Al contrario di quando il monumento si carica di connotazione celebrativa sociale e testimonia le aspirazioni di un popolo nel regime che lo erige; qui il tempo è auto-celebrazione di un sé nella massa, in modo che il collettivo si riconosca nell’Individuo dittatore, nel caso delle dittature, o in un’ideale incarnato, nel caso dei totalitarismi, fino ad essere distrutto dal nuovo spirito dei tempi che sovverte l’ordine precedente.


Nei frammenti di un’opera che viene distrutta Cosimo indaga quale vita gli possa sopravvivere, in quale reinterpretazione collettiva; ed è allora che i disegni di sculture religiose di recente distruzione nei conflitti in Medio-Oriente dall’ISIS, invitano a riflettere sulla perdita di un patrimonio culturale dell’umanità, componendo così la serie Petrolio, ripresa dal famoso testo di Pasolini.





Infine, soggiornando nelle comunità montane di confine tra Svizzera, Italia e Francia, l’artista acquisisce consapevolezza di quanto alcune ideologie culturali (o politiche) respirano loro stesse il confine, come influenza culturale, perdendo i connotati propri per divenire l’opposto: contaminazione.

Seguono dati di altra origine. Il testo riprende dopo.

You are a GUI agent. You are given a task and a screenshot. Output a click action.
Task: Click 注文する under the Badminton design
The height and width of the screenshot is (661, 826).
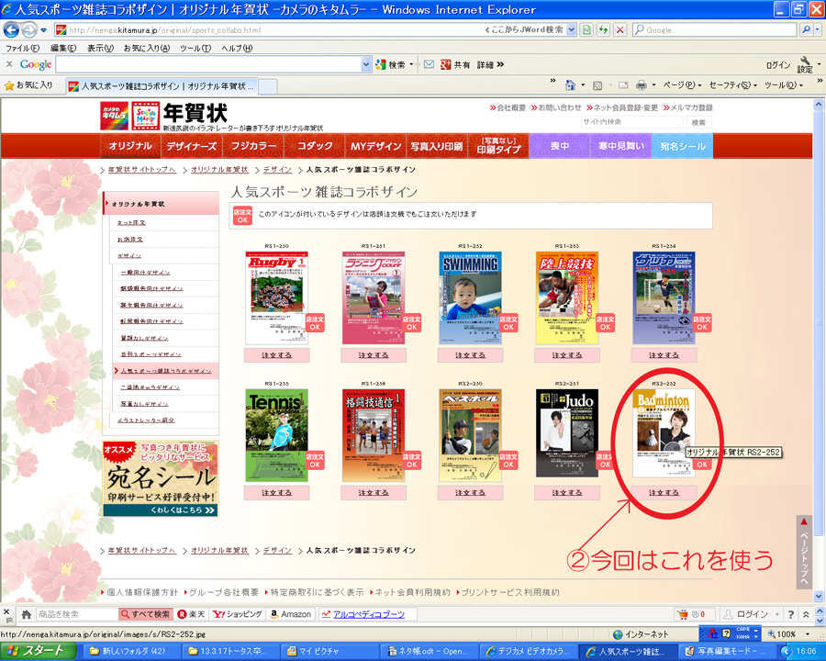(x=664, y=493)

Così su alcune lastre acetate trasparenti, esposte di taglio, perpendicolari al muro, possiamo vedere nei fronteretro disegnati, proprio questa contaminazione iconica, dove le simbologie si compenetrano e i disegni si sovrappongono.


L’artista nel 2012 è intervenuto anche su’una preesistente fontana (realizzata agli inizi del XX secolo, caratterizzata da una pozza d’acqua e da due ampie mura laterali) di via Verolengo a Torino (nell’area in cui sorgeva il Padiglione 52) inserendovi le lastre del lavoro sulla fabbrica Superga, riqualificando così la fontana e l’area, donandogli nuova vita, è risorta, anch’essa, come luogo di memoria, come per dare un riconoscimento a quello che altrimenti si rischiava di dimenticare.


L’opera So, is this a monument? grazie alla Legge 29 luglio 1949, n. 717  è riuscita a vedere la propria realizzazione.


La legge infatti obbliga le Amministrazioni dello Stato e tutti gli altri Enti pubblici, che provvedano all’esecuzione di nuove costruzioni di edifici pubblici, di destinare, all’abbellimento di essi, mediante opere d’arte, una quota, non superiore al 2%, della spesa totale prevista nel progetto; nel 2015 il Comune così ha dedicato ufficialmente l’area alla memoria delle operaie della Superga.


La mostra da non perdere è in Via Flaminia 122 a Roma; sarà aperta al pubblico fino al 10 febbraio 2018 dal lunedì al sabato 15.00 – 19.00.